Segment Open
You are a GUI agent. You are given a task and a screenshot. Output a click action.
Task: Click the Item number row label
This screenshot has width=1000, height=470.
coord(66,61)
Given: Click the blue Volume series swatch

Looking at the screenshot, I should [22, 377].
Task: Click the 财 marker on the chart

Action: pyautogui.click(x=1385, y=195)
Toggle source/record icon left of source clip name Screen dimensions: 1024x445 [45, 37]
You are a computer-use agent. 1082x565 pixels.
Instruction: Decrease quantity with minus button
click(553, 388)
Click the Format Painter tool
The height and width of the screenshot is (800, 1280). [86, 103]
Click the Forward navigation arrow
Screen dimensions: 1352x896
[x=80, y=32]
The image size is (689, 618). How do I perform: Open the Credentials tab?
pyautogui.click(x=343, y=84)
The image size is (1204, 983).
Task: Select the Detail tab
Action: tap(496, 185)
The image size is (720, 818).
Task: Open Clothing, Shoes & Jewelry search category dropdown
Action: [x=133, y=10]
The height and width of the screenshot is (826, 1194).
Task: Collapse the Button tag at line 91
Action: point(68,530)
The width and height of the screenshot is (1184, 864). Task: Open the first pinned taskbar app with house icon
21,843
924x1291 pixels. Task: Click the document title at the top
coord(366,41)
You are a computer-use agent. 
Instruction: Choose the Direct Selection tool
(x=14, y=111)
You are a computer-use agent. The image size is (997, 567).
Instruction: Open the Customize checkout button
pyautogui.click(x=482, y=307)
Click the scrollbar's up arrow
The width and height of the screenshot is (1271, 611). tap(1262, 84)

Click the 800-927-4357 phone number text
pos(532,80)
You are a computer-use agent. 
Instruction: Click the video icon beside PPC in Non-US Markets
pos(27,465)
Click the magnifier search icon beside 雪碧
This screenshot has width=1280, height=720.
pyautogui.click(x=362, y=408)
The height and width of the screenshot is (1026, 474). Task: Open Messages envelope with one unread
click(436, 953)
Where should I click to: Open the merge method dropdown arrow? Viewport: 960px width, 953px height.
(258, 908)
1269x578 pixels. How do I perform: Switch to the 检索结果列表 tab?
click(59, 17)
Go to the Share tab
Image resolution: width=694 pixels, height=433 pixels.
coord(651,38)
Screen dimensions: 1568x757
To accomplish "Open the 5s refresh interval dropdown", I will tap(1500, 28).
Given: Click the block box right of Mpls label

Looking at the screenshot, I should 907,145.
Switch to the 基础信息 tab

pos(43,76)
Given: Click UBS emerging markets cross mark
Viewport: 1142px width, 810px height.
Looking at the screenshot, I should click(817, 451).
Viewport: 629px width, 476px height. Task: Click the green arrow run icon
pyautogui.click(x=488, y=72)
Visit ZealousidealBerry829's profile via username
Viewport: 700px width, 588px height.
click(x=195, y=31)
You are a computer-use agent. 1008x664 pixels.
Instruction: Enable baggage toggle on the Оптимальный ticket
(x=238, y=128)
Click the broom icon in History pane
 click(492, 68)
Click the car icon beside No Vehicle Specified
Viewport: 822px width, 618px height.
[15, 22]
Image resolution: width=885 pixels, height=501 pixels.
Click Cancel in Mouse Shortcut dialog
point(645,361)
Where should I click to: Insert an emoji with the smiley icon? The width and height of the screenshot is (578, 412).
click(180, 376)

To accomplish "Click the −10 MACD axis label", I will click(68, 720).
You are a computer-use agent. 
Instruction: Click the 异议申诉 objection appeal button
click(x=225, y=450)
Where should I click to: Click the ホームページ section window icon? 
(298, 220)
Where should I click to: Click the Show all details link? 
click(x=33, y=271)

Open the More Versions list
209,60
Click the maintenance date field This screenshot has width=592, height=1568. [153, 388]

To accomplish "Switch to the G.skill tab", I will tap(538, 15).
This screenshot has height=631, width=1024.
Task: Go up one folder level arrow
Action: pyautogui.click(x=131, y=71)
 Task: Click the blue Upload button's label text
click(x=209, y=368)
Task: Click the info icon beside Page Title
Segment Closed
**Exercise instructions:** Print the data in full. Match it exactly.

**Written answer:**
You are a GUI agent. You are given a task and a screenshot. Output a click action.
Task: Click the Item number row label
This screenshot has width=1000, height=470.
coord(66,61)
Given: Click the blue Volume series swatch

Looking at the screenshot, I should [22, 377].
Task: Click the 财 marker on the chart

Action: pyautogui.click(x=1385, y=195)
Toggle source/record icon left of source clip name Screen dimensions: 1024x445 [45, 37]
You are a computer-use agent. 1082x565 pixels.
Instruction: Decrease quantity with minus button
click(553, 388)
Click the Format Painter tool
The height and width of the screenshot is (800, 1280). [86, 103]
Click the Forward navigation arrow
Screen dimensions: 1352x896
[x=80, y=32]
The image size is (689, 618). How do I perform: Open the Credentials tab?
pyautogui.click(x=343, y=84)
The image size is (1204, 983).
Task: Select the Detail tab
Action: tap(496, 185)
The image size is (720, 818).
Task: Open Clothing, Shoes & Jewelry search category dropdown
Action: [x=133, y=10]
The height and width of the screenshot is (826, 1194).
Task: Collapse the Button tag at line 91
Action: point(68,530)
The width and height of the screenshot is (1184, 864). Task: Open the first pinned taskbar app with house icon
21,843
924x1291 pixels. Task: Click the document title at the top
coord(366,41)
You are a computer-use agent. 
Instruction: Choose the Direct Selection tool
(x=14, y=111)
You are a computer-use agent. The image size is (997, 567).
Instruction: Open the Customize checkout button
pyautogui.click(x=482, y=307)
Click the scrollbar's up arrow
The width and height of the screenshot is (1271, 611). tap(1262, 84)

Click the 800-927-4357 phone number text
pos(532,80)
You are a computer-use agent. 
Instruction: Click the video icon beside PPC in Non-US Markets
pos(27,465)
Click the magnifier search icon beside 雪碧
This screenshot has width=1280, height=720.
pyautogui.click(x=362, y=408)
The height and width of the screenshot is (1026, 474). Task: Open Messages envelope with one unread
click(436, 953)
Where should I click to: Open the merge method dropdown arrow? Viewport: 960px width, 953px height.
(258, 908)
1269x578 pixels. How do I perform: Switch to the 检索结果列表 tab?
click(59, 17)
Go to the Share tab
Image resolution: width=694 pixels, height=433 pixels.
coord(651,38)
Screen dimensions: 1568x757
To accomplish "Open the 5s refresh interval dropdown", I will tap(1500, 28).
Given: Click the block box right of Mpls label

Looking at the screenshot, I should 907,145.
Switch to the 基础信息 tab

pos(43,76)
Given: Click UBS emerging markets cross mark
Viewport: 1142px width, 810px height.
Looking at the screenshot, I should click(817, 451).
Viewport: 629px width, 476px height. Task: Click the green arrow run icon
pyautogui.click(x=488, y=72)
Visit ZealousidealBerry829's profile via username
Viewport: 700px width, 588px height.
click(x=195, y=31)
You are a computer-use agent. 1008x664 pixels.
Instruction: Enable baggage toggle on the Оптимальный ticket
(x=238, y=128)
Click the broom icon in History pane
 click(492, 68)
Click the car icon beside No Vehicle Specified
Viewport: 822px width, 618px height.
[15, 22]
Image resolution: width=885 pixels, height=501 pixels.
Click Cancel in Mouse Shortcut dialog
point(645,361)
Where should I click to: Insert an emoji with the smiley icon? The width and height of the screenshot is (578, 412).
click(180, 376)

To accomplish "Click the −10 MACD axis label", I will click(68, 720).
You are a computer-use agent. 
Instruction: Click the 异议申诉 objection appeal button
click(x=225, y=450)
Where should I click to: Click the ホームページ section window icon? 
(298, 220)
Where should I click to: Click the Show all details link? 
click(x=33, y=271)

Open the More Versions list
209,60
Click the maintenance date field This screenshot has width=592, height=1568. [153, 388]

To accomplish "Switch to the G.skill tab", I will tap(538, 15).
This screenshot has height=631, width=1024.
Task: Go up one folder level arrow
Action: pyautogui.click(x=131, y=71)
 Task: Click the blue Upload button's label text
click(x=209, y=368)
Task: Click the info icon beside Page Title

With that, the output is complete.